=== Work to complete ===
From the entries below, copy every line that has the word "preview".

=== Extracted records ===

###

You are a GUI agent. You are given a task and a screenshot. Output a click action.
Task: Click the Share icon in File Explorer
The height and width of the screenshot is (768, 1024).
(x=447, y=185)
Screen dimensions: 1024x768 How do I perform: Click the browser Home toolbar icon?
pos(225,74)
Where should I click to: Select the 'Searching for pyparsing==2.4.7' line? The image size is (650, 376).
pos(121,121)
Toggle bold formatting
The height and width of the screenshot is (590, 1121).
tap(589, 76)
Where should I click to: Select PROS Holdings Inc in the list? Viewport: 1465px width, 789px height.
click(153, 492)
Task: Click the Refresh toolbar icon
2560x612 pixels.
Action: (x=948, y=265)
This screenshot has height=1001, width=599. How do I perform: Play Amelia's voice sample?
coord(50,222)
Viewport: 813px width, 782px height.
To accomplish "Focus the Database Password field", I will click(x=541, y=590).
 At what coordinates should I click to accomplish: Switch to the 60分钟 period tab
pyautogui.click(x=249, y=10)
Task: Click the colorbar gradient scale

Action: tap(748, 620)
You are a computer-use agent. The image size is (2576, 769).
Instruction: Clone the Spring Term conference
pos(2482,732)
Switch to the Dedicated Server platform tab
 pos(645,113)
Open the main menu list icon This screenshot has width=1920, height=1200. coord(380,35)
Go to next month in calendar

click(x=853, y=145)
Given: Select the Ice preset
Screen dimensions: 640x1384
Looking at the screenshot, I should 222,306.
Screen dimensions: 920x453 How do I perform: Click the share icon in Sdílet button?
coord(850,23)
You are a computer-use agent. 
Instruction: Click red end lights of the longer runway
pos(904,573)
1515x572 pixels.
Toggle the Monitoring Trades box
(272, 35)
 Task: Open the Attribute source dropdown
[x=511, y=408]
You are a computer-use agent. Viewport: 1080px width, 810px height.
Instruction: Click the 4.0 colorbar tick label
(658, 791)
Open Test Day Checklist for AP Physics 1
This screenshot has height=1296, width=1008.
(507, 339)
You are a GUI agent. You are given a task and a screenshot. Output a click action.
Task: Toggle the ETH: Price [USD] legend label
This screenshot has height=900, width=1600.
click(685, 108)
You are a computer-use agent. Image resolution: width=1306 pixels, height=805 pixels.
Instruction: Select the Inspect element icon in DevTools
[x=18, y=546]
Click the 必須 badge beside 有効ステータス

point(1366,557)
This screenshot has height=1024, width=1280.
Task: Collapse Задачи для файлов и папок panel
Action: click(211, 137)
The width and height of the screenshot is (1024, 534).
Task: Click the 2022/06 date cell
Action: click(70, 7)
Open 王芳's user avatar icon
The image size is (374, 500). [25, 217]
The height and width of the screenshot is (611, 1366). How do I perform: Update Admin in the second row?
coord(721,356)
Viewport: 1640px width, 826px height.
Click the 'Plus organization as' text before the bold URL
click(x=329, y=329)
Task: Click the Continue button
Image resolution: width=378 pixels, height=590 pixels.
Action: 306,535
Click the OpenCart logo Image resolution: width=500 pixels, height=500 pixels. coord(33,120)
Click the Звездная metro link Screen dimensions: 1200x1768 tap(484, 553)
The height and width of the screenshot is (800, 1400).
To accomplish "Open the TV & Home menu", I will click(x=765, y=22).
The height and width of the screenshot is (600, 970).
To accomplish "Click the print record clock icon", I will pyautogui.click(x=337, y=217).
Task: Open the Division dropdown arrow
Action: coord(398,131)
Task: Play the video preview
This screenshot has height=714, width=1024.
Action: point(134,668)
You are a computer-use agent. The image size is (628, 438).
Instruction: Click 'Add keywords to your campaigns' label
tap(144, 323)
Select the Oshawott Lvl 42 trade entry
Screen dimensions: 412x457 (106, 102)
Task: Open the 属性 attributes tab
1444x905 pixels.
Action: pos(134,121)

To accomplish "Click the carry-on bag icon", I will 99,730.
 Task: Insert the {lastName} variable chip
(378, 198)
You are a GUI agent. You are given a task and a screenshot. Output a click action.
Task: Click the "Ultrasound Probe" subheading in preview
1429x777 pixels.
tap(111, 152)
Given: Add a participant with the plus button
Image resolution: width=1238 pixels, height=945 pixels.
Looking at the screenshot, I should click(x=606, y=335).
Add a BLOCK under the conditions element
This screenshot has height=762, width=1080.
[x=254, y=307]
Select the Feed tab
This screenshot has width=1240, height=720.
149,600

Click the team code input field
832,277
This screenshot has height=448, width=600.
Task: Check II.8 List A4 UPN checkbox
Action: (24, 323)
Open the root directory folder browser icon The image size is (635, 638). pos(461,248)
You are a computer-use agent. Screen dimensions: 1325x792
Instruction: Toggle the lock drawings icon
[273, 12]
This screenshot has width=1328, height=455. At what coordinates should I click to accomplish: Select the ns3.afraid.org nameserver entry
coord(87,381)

###

=== Solved exercise ===
Task: Play the video preview
Task: Click the "Ultrasound Probe" subheading in preview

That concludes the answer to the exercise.